(PASSAGE SHOWN)
This basically changes nothing in our mainstream code. All that gets introduced is a new line on top of every function which we want to trace, along with a new file opentelemetry.js.

Now that you know what sort of code design we had in our mind. Let us walk you through our journey, the challenges we faced, and how we rectified them. We will do stuff in FE first, then gradually move to BE to send all our hard work to New Relic or any log aggregator of your choice.

Challenge 1: What all OpenTelemetry packages to use?

import { WebTracerProvider } from '@opentelemetry/sdk-trace-web';
import { OTLPTraceExporter } from '@opentelemetry/exporter-trace-otlp-http';
import { BatchSpanProcessor, Tracer } from '@opentelemetry/sdk-trace-base';
import { ZoneContextManager } from '@opentelemetry/context-zone';
import { SemanticAttributes } from '@opentelemetry/semantic-conventions';
import opentelemetry, { Span, ROOT_CONTEXT } from '@opentelemetry/api';
import { Resource } from '@opentelemetry/resources';

We are using @opentelemetry/sdk-trace-web to create a WebTracerProvider to create a tracer. This tracer has methods available on it to create spans. We use @opentelemetry/resources to create a Resource instance. We need to hold a reference to this tracer throughout this meeting, so we are storing it on DyteTelemetry class as a static variable.

const provider = new WebTracerProvider({
    resource: new Resource({
        'service.name': 'web-core',
    }),
});

DyteTelemetry.tracer = provider.getTracer('any_unique_id');
DyteTelemetry.rootSpan = DyteTelemetry.tracer.startSpan(`main`, {}, ROOT_CONTEXT);

/**
 * Ending the root span instantly.
 * NewRelic recommends not to have active spans which go on for a long time
 * This, however, doesn't impact the ability to create new spans under this span
 **/

DyteTelemetry.rootSpan.end();

any_unique_id gives you the ability to differentiate traces on your log aggregator’s distributed tracing dashboards. We have the peer_PEERID format.

There are times when you want to associate some variables to these spans. Such as the parameters with which these spans were called. You can do so by setting your custom attributes to the span using setAttributes method.

(Saved data entries)
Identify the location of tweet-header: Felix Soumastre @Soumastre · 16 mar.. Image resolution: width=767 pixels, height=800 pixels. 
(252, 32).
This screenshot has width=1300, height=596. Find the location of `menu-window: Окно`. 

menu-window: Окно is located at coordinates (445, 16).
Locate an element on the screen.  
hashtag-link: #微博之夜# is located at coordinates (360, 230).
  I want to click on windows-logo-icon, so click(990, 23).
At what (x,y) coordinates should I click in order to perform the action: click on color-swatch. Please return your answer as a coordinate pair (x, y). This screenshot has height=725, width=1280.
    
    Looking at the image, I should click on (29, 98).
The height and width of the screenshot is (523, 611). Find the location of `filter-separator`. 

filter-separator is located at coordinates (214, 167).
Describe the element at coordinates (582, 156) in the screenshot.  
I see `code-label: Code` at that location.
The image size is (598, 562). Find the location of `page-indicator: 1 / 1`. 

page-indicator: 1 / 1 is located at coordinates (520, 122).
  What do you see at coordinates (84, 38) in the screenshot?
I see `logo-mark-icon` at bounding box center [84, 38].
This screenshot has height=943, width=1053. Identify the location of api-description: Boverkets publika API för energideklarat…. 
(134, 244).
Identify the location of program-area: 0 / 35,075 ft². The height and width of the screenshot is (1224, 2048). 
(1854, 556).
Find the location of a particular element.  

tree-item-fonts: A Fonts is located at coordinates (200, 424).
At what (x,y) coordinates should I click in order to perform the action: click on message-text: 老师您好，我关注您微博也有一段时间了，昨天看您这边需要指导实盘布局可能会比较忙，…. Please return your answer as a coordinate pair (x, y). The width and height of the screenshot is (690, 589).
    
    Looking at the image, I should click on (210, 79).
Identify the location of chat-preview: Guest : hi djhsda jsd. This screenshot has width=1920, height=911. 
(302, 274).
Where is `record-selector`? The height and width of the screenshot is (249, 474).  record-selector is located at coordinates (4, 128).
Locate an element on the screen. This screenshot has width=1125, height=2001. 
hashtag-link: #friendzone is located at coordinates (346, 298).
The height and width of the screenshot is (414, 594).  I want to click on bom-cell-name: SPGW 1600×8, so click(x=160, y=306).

(JOB ITEM)
Please return the part of the OpenTelemetry tracing passage above word for word, starting with "This basically changes" and going on through "of your choice.".

(WRITTEN RESPONSE)
This basically changes nothing in our mainstream code. All that gets introduced is a new line on top of every function which we want to trace, along with a new file opentelemetry.js.

Now that you know what sort of code design we had in our mind. Let us walk you through our journey, the challenges we faced, and how we rectified them. We will do stuff in FE first, then gradually move to BE to send all our hard work to New Relic or any log aggregator of your choice.